Greylisting spam…

I think I’ve now spent more time in my life than I ever want to think about fighting spam…  I guess that has to do with spending the 20 years having some involvement in SMTP mail systems.  Of course the stint writing the core infrastructure for MailFrontier’s anti-spam engine didn’t hurt my knowledge base.

My current pain is that I run a server that receives lots of spam, of course there is only three users on the whole machine.  I think at last check I was getting over 500 pieces of spam a day.  For years I’ve been reasonably happy with a well trained spamassassin setup, but recently that’s started failing.  One of the technologies that I’ve not deployed for anti-spam is greylisting… So, here’s the notes about my days spent getting a good greylisting system in place.

Initial round:

postgrey – solid perl package, fairly basic in features, did cut down the flow from about 100 missed messages to 40.  Very nice, but in the course of watching it for a few days noticed that a few classes of senders were making it through.  Not it’s fault, but just a failure in greylisting.  Note: Most of these were large clusters of hosts that are hosted at The Planet (ISP know for spam).
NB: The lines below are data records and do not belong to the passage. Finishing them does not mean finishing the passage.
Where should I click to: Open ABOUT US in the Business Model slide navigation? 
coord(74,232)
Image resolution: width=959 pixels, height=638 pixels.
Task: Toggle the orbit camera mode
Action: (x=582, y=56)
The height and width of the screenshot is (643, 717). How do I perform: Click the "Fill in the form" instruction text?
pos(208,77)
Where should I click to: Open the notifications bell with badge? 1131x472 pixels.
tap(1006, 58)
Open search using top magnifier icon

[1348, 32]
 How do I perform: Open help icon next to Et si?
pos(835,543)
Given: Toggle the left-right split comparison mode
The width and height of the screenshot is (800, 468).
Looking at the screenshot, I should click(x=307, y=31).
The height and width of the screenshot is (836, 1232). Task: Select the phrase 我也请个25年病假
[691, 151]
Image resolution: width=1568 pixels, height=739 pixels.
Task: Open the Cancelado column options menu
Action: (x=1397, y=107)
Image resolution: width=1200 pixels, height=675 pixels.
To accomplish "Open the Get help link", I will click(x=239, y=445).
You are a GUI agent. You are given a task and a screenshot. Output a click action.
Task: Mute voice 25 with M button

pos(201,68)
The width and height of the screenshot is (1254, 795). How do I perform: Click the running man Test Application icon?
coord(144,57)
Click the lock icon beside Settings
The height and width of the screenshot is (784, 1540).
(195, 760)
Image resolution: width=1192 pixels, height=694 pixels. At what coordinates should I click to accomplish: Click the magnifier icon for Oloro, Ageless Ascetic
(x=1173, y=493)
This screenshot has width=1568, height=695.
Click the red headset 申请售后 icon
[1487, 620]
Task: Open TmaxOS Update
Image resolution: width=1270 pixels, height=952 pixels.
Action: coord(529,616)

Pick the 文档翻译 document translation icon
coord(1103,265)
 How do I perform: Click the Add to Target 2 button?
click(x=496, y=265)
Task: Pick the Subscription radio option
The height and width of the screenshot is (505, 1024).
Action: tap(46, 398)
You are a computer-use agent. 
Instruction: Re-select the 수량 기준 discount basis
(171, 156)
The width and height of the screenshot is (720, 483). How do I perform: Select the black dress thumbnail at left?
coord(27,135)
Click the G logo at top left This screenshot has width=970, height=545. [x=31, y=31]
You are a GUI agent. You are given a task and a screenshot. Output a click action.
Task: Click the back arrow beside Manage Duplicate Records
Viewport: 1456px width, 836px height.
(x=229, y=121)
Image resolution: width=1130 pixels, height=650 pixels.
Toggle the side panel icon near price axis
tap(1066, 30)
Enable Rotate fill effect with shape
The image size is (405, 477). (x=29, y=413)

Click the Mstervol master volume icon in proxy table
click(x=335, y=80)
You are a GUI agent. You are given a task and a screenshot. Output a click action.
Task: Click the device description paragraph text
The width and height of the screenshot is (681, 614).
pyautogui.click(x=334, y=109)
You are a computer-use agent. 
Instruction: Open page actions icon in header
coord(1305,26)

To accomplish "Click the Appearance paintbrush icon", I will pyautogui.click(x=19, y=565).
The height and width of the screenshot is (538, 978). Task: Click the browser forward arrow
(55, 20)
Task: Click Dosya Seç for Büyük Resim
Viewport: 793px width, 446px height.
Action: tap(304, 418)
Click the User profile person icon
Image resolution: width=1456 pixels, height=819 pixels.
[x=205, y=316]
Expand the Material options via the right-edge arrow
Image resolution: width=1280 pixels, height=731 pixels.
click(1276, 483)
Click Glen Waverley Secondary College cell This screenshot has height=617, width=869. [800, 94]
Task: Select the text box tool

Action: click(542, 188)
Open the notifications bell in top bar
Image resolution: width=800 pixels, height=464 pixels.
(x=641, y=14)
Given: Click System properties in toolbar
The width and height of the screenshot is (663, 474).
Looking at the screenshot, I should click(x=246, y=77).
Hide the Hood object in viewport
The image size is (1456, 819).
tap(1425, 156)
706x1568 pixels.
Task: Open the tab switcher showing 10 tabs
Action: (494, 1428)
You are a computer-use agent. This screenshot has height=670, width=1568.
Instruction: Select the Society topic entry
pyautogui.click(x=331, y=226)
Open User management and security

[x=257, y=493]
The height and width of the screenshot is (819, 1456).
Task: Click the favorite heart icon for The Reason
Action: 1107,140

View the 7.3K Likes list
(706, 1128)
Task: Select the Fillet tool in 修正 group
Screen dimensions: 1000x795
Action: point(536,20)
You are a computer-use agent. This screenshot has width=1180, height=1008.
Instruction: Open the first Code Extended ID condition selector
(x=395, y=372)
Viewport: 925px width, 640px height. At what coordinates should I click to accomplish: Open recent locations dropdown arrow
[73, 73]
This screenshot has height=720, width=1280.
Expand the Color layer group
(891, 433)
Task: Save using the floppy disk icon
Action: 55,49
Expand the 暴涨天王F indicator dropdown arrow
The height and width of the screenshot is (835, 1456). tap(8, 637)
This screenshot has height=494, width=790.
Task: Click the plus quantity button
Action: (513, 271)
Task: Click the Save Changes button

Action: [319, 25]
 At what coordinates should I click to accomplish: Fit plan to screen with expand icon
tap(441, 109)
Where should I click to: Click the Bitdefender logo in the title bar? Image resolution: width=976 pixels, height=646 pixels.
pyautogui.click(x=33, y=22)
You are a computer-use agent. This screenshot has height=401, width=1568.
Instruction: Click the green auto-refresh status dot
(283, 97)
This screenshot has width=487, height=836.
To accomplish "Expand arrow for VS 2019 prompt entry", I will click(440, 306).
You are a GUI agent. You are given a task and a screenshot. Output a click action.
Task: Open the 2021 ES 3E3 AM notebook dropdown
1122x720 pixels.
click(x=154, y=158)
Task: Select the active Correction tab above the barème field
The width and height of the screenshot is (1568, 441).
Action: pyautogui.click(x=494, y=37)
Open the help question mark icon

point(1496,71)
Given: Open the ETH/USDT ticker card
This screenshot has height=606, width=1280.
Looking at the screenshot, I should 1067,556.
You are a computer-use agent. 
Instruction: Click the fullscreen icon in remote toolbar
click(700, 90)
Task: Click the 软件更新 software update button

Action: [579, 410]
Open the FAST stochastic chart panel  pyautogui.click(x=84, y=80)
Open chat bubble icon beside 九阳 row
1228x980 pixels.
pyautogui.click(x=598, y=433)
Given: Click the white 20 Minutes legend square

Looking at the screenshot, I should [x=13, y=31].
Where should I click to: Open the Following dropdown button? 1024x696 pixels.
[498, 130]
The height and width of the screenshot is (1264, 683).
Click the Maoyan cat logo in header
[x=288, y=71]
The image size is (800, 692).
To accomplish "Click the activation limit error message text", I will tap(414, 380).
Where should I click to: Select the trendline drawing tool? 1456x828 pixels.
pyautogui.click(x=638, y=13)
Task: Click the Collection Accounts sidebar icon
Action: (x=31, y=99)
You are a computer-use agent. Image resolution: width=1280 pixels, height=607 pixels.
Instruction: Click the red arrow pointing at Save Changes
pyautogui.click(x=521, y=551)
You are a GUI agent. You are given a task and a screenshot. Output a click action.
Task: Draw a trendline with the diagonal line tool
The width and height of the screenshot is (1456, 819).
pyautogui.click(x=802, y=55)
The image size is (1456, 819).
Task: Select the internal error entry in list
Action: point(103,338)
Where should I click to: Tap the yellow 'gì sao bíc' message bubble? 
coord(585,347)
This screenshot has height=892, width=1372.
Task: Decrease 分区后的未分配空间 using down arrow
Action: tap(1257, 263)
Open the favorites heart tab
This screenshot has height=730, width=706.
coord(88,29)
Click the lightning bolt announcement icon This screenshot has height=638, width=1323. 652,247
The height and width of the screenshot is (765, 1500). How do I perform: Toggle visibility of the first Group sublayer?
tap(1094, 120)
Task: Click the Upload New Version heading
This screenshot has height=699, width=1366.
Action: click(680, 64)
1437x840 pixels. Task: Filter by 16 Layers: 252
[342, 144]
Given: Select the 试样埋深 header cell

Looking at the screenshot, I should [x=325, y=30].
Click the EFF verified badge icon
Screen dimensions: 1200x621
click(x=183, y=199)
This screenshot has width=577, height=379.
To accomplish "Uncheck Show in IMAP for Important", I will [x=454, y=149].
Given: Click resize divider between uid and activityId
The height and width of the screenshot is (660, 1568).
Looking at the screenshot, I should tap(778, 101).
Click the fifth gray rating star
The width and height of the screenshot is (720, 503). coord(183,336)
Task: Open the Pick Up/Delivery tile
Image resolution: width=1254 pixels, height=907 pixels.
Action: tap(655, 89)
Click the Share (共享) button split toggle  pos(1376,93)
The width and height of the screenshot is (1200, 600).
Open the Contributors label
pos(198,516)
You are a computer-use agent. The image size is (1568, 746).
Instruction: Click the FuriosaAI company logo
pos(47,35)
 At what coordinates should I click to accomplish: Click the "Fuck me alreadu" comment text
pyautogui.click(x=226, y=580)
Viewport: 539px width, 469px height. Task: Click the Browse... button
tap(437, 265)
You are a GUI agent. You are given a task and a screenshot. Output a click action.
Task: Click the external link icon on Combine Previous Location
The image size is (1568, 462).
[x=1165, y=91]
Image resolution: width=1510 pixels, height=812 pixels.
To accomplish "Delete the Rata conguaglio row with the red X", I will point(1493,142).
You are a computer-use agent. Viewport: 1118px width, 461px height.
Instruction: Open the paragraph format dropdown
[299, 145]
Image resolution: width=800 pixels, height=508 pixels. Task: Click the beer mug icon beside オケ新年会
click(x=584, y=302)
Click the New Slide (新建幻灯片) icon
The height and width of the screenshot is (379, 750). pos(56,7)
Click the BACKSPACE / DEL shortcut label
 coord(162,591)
greyboa – my quick homebrew system based on postgrey (don’t ask, it was also a project to learn python asyncore/asynchat).  Worked just about as well as postgrey.   Moved it be based on SQLite since in one of the nightly postgrey runs the DB had some corruption which of course crashed the server and now I wasn’t getting any mail… sigh..

sqlgrey – The current experiment, not that I don’t like my code, but I’m going out of town for a few weeks and don’t want things to die while I’m not watching.  Nice things:  Better logging the postgrey/greyboa, it does some good sender (envelope level) matching to notice things like ‘+’ addressing and Y!Groups unique sender patterns.  Which should reduce the retry behavior a bit.

Here’s my random comment ****— I’m convinced that while spam is a problem, there has to be away to solve it…   No, it’s impossible to not have unsolicited messages, but there should be some much better ways to take advantage of the fact that spammers must operate on a shotgun approach to sending messages.  That shotgun leaves a lot of scatter… 

Fundamentally messages fall in a few buckets:

  • Immediate — communication between well known parties, with a long history
  • Unknown  — messages between people who don’t have an established relationship, or little history
  • Junk         — clearly “low priority” messages.

We should be able (greylisting is a good example) of delaying “unknown” messages for “long” periods of time until enough history has built up to re-bucket them into one of the other classes.  That’s the basics of what I’m doing with greylisting, delay a message until RBL/Razor/Pyzor has a chance to build a little history before I delivery it to my mailbox…